**本文**

+--

日本の新世界遺産「百舌鳥・古市古墳群」、履中天皇陵(上石津ミサンザイ古墳)と仁徳天皇陵(大仙陵古墳)

日本の新世界遺産「百舌鳥・古市古墳群」、手前が履中天皇陵(上石津ミサンザイ古墳)、奥が仁徳天皇陵(大仙陵古墳)。仁徳天皇陵はすでに世界遺産登録されているクフ王のピラミッド、秦始皇陵に並び世界三大陵墓に数えられている

大阪府の堺市・藤井寺市・羽曳野市に点在する45件49基の古墳をまとめた「百舌鳥(もず)・古市(ふるいち)古墳群」が日本の23件目の世界遺産となった。この物件は2013年から世界遺産登録を目指して立候補を繰り返し、2017年にようやく国内の推薦枠を勝ち取り、2018年2月に推薦されていた。

文化庁の報道資料から世界遺産の概要を紹介する。なお、45件という数字は主たる陵墓とそれに従う陪塚(ばいちょう。大古墳の近親者の古墳)を1件と数えた数字で、仁徳天皇陵古墳に対して茶山古墳と大安寺山古墳、応神天皇陵古墳に対して誉田丸山古墳と二ツ塚古墳を陪塚としている。

+--

**表示データ**
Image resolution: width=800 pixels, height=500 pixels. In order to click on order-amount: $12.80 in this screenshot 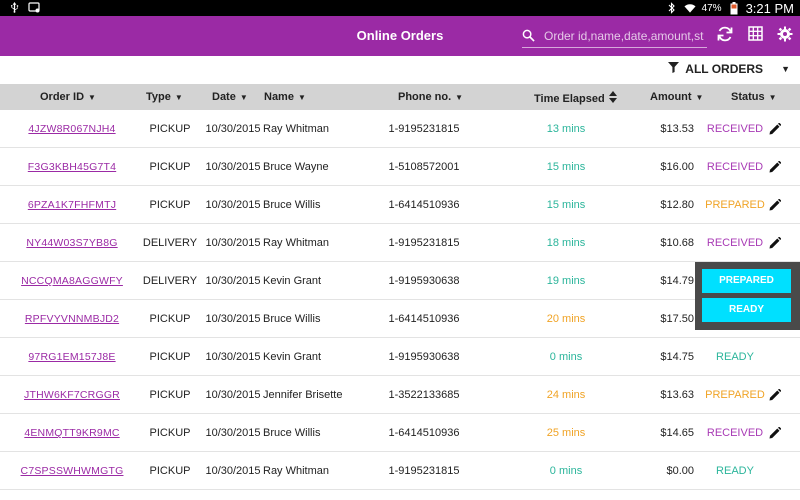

+--

**指示 1**
本文の「大阪府の堺市・藤井寺市・羽曳」から「二ツ塚古墳を陪塚としている。」までの全部を、「陪塚」を「陪冢」に入れ替えて書き出すこと。
**指示 2**
本文の「大阪府の堺市」で始まる段落を、主な事実を残して箇条書きに書き換えること。

**出力 1**
大阪府の堺市・藤井寺市・羽曳野市に点在する45件49基の古墳をまとめた「百舌鳥(もず)・古市(ふるいち)古墳群」が日本の23件目の世界遺産となった。この物件は2013年から世界遺産登録を目指して立候補を繰り返し、2017年にようやく国内の推薦枠を勝ち取り、2018年2月に推薦されていた。

文化庁の報道資料から世界遺産の概要を紹介する。なお、45件という数字は主たる陵墓とそれに従う陪冢(ばいちょう。大古墳の近親者の古墳)を1件と数えた数字で、仁徳天皇陵古墳に対して茶山古墳と大安寺山古墳、応神天皇陵古墳に対して誉田丸山古墳と二ツ塚古墳を陪冢としている。

**出力 2**
- 大阪府の堺市・藤井寺市・羽曳野市に点在する45件49基の古墳をまとめた「百舌鳥・古市古墳群」が、日本で23件目の世界遺産となった
- 2013年から世界遺産登録を目指して立候補を繰り返した
- 2017年に国内の推薦枠を勝ち取った
- 2018年2月に推薦された